BEGIN Study text

Will No till put paid to the plough ? asks a piece in the FT.

Simon Chiles

DD Moderator
Sorry but your statement before basically says that if you can not DD your management skills are $hit£...

I said that there wasn’t a soil type that couldn’t successfully be direct drilled and that any failures ( including all the ones I’ve had ) are always down to management and not soil type. I didn’t say that I condoned ploughing. You might have very valid reasons for doing it such as not having 100k for a drill, you just enjoy it ( like I do ) or you want to incorporate muck or weeds.
 

Simon Chiles

DD Moderator
Two words

Blackgrass
Brome

I am awaiting delivery of a new plough.
Combine yield meter will go from 4 t/ha where there is blackgrass to 12 t/ha where there is none (Lexion so reduce by 30%) Can I afford NOT to plough?? I can't afford BG, ergot, massive chem stacks, too many spring crops, and late drilling disruption.

END Study text
BEGIN Information given

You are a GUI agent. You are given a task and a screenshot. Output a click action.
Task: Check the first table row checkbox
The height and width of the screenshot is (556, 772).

END Information given
BEGIN Information given

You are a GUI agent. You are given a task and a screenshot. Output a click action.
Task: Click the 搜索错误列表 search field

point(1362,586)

END Information given

## Problem 1
Condense the paragraph of the no-till discussion that begins "I said that there wasn't a soil type" into a short bulleted list that keeps its main facts.
## Problem 2
Write what follows in the no-till discussion above the lines, starting after its last sentence.

## Exercise response 1
- Every soil type can be direct drilled successfully.
- Failures, including all of the writer's own, always come down to management, not soil type.
- The writer did not say they condoned ploughing.
- There can be valid reasons to plough:
  - not having 100k for a drill
  - enjoying it, as the writer does
  - wanting to incorporate muck or weeds

## Exercise response 2
Walked over a mid October drilled 3rd wheat that had been ploughed. BG was dreadful. Saw 3 BG plants, one where the plough landwork met the headlands, one arising from under a clod, and one in a hare scrape. Min till or DD would have been a disaster in that field or we would be growing a much less profitable spring crop.
I intend to rotationally plough 20/25% or on a need to basis.

Ploughing bad black grass or brome fields isn’t a bad idea, I’ve done it once or twice but I had the view of never ploughing it again.
I think if you plough on a 20/25% basis it might not be successful as you’ll be digging up the seeds you’ve buried.
The late Jim Bullock had a field that he direct drilled for 8 years and had got on top of his grass weed problems. He had a particularly wet harvest and because he’d ruined his soil structure he ploughed the field and he said after he ploughed it his black grass problem re emerged. His conclusion was that he’d discovered that black grass seeds could survive at least 8 years of being buried.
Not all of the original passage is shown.